**What you have to do**
Repeat all the data that appears below, keeping it exact.

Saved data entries
%%
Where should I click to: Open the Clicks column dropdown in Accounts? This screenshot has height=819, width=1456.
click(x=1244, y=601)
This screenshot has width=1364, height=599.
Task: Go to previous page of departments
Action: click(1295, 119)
%%
**Problem solution**
Where should I click to: Open the Clicks column dropdown in Accounts? This screenshot has height=819, width=1456.
click(x=1244, y=601)
This screenshot has width=1364, height=599.
Task: Go to previous page of departments
Action: click(1295, 119)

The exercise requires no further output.